Other wealthy countries have also dramatically increased their minimum wages but saw declining unemployment rates.
It can be argued that higher wages reduce unemployment by incentivizing unemployed workers to return to the workforce. Joseph Politano, a financial management analyst at the United States Bureau of Labor Statistics, has said that based on data in the U.S., “higher prime age employment levels are generally correlated with higher nominal wage growth.”
Economists like to claim that Taiwan’s minimum wage should not be increased because it should be left up to market forces. If this were the case, then in years with higher unemployment, market forces should have adjusted wages upwards to get more people back into the workforce to reduce unemployment. But this did not happen under Chen Shui-bian and Ma Ying-jeou.
Taiwan’s minimum wage did not grow for 10 years after the 1997 economic crisis and continued to stagnate under Ma Ying-jeou. If minimum wage growth kept pace with the rate it’s growing under Tsai currently, increasing by 4.31% every year since 1997, it would reach NT$43,637 next year.
But the minimum wage will only grow to NT$25,250 next year, or NT$18,387 less than the potential level of NT$43,637.
Last month, the Nobel Prize in Economic Sciences was awarded to economists David Card, Joshua Angrist, and Guido Imbens. They conducted a study comparing two similar labor markets New Jersey and Pennsylvania in the U.S. and found that a minimum wage increase in New Jersey not only did not increase unemployment relative to Pennsylvania, which did not increase its minimum wage, it also increased employment in New Jersey’s fast food restaurants by 13%.

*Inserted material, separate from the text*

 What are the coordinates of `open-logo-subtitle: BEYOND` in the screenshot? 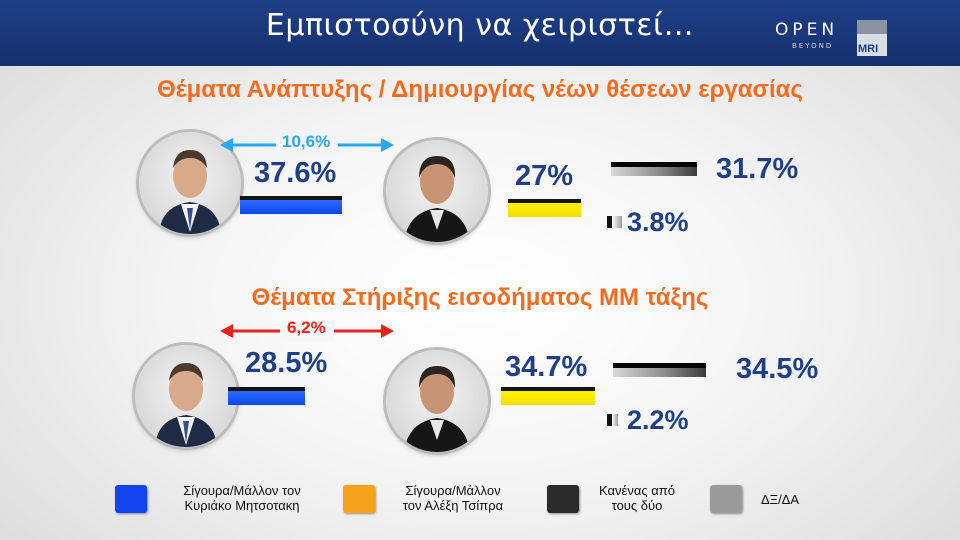 It's located at (813, 46).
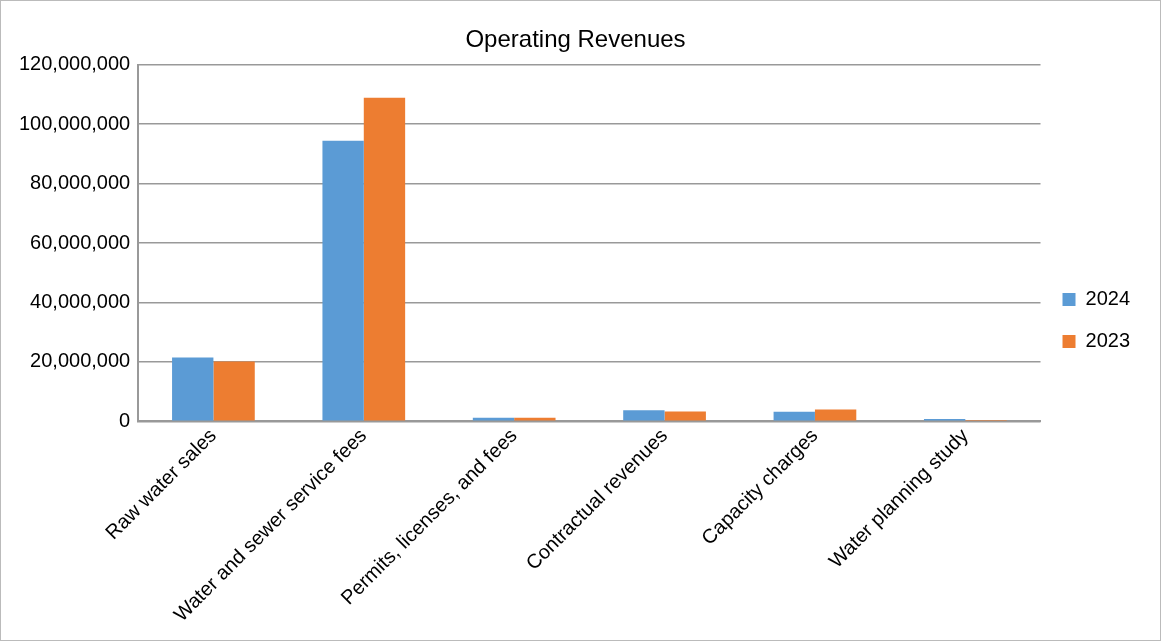 The height and width of the screenshot is (641, 1161). I want to click on legend-label: 2024, so click(1108, 298).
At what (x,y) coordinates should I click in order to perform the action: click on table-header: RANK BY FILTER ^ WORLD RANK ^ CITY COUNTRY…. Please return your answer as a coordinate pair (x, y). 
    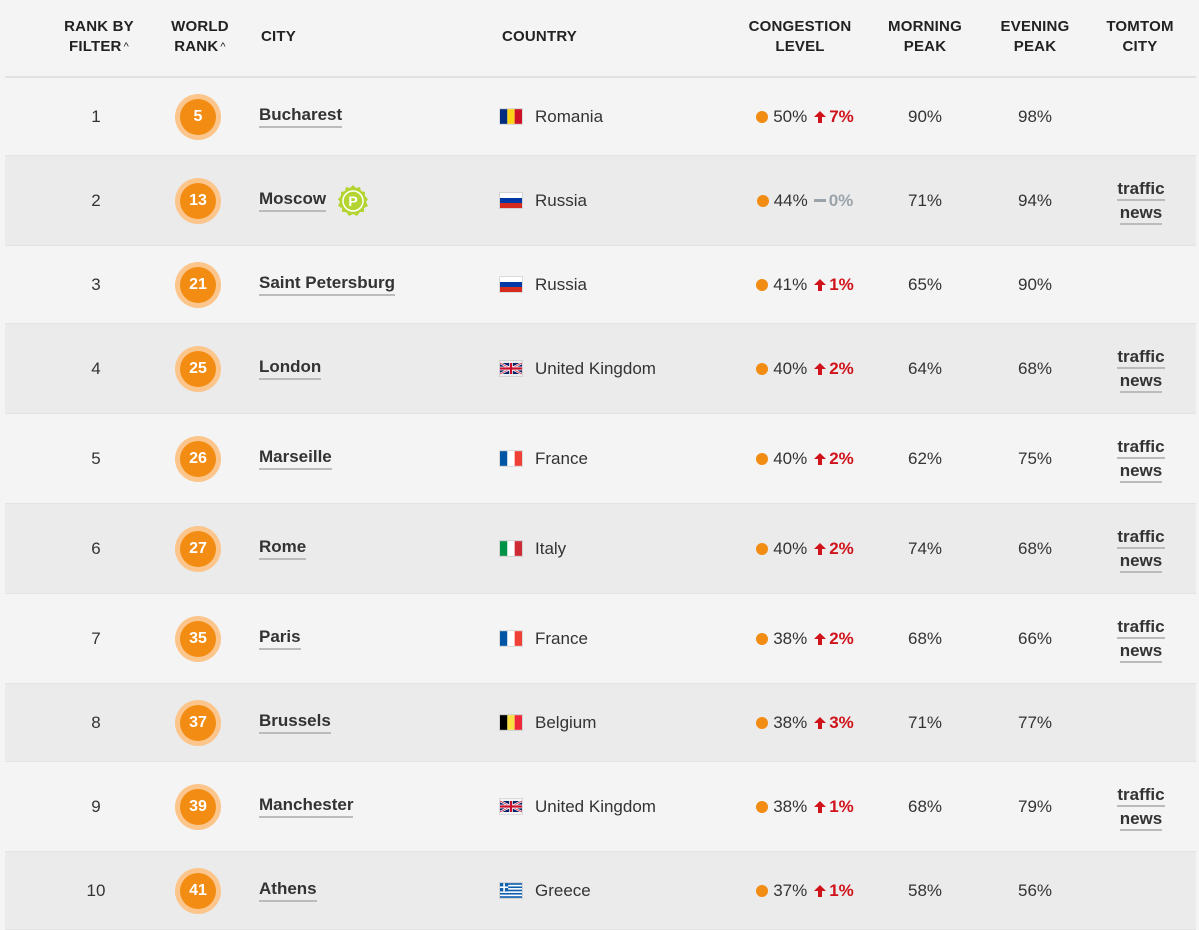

The Nobel economists have replicated their studies several times and have found little relationship between raising minimum wage and rising unemployment.
A study in Germany also found that the introduction of a minimum wage in Germany in 2015 also did not reduce unemployment, but did result in workers moving from lower-paying companies to higher-paying ones, and more importantly, from less productive to more productive companies. This suggests that increasing the minimum wage can help in restructuring Taiwan’s economy to a higher-value and more productive one.
In other words, raising the minimum wage makes economic sense.